* WRITTEN INSTRUCTION *
Reproduce verbatim the lines of the items from the line containing "You are a GUI" through the line containing "Image resolution: width=600", both included.

* SUPPLIED MATERIAL *

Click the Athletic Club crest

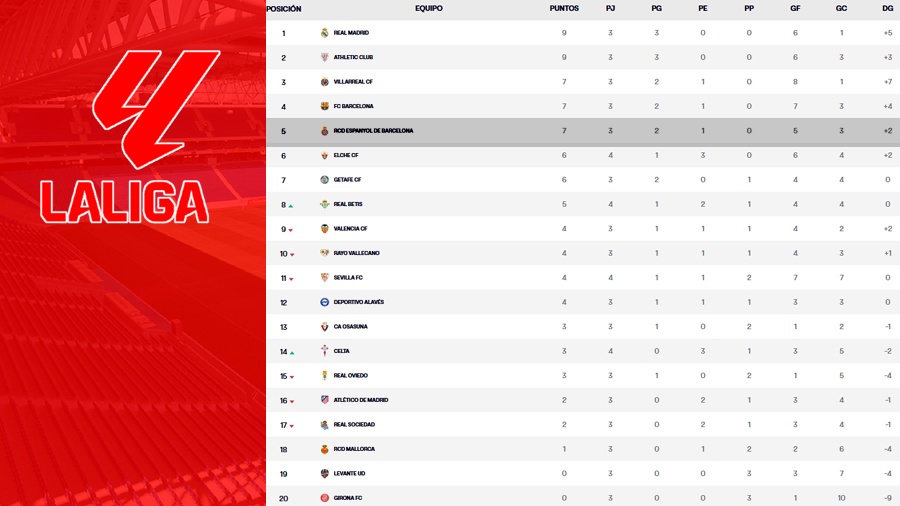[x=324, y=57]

...

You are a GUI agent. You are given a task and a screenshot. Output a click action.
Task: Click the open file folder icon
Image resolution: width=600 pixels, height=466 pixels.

* * *

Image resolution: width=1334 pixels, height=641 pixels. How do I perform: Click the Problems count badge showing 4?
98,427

* RESPONSE TO THIS EXERCISE *
You are a GUI agent. You are given a task and a screenshot. Output a click action.
Task: Click the open file folder icon
Image resolution: width=600 pixels, height=466 pixels.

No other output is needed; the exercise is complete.